Могли бы договориться.
Но Ульвар то ли не поверил, что кто-то готов отказаться от безопасности и — весьма относительного — покоя, то ли не захотел быть обязанным. Он тоже предпочитал брать то, что нужно, сам, не ожидая чужой милости. Вот только убрать с пути друга предпочел чужими руками, и Альмод так и не сосчитал, скольких убил, когда началась охота за его отрядом. Точнее, за Фроди, другим его другом, которому решили припомнить грехи юности. А когда ничего не вышло, Ульвар ударил по самому дорогому, что было у Альмода.
Он ведь действительно не хотел жить тогда. Не наложил на себя руки из чистого упрямства — ведь это означало бы, что его бывший друг победил, хоть и после смерти. Но почему, почему он тогда не вернулся в орден и не заявил, что невиновен? Не поверили бы, ведь чистильщика нельзя допросить, подчинив разум? Тем хуже для них, его уход орден запомнил бы надолго.
Хотя к чему врать себе? Тот день был слишком длинным. Бой, переход по междумирью, известие о смерти Тиры, короткая стычка с бывшим другом, два перехода, снова бой, после которого он чудом остался жив.
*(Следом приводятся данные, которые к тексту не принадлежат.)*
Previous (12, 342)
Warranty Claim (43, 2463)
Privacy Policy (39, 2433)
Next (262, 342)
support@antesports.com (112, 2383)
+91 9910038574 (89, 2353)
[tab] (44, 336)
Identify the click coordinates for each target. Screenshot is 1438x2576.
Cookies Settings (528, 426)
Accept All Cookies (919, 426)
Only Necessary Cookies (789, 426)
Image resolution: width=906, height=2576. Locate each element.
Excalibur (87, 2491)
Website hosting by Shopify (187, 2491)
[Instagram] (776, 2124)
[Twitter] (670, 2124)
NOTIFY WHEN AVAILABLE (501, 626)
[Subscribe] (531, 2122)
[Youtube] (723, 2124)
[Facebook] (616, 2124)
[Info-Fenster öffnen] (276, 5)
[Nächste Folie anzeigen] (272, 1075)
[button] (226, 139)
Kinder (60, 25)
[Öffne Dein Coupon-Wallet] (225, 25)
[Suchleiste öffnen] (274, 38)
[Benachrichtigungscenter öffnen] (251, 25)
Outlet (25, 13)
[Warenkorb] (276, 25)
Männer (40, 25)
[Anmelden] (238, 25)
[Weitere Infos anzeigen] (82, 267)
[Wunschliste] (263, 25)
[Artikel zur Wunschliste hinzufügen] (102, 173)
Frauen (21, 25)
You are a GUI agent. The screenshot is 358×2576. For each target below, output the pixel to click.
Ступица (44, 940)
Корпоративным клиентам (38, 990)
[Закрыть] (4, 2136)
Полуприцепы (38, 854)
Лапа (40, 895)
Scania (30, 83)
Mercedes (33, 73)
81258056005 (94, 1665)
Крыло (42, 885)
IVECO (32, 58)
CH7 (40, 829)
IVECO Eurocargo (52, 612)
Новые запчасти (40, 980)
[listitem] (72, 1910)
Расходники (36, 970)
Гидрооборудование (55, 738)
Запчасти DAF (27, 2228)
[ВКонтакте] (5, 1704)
Никому бы он ничего не доказал, взяли бы тепленьким, беспомощного, точно школяр-первогодок.
Воспоминания о тех давних беспомощности и отчаянии заставили его стиснуть зубы. Тогда он поддался слабости, теперь поздно что-то доказывать, так и будет гнить в Мирном или другой подобной глуши. Он усмехнулся. Господин целитель…
— Правда, не грызи себя, — снова влез Ивар.
Жалельщик нашелся. Альмод развернулся к нему.
— Не лезь не в свое дело.
Глава 8— Да пожалуйста, — пожал плечами Ивар. — Я ж просто… по-человечески.
Альмод не удержался от смеха.
— Нет, правда, чего ты крысишься? Мы с Эйнаром ничего против тебя не имеем. А то, что было… Ну, приказ есть приказ, чего уж. Жрать-то всем хочется, а золото с неба не падает.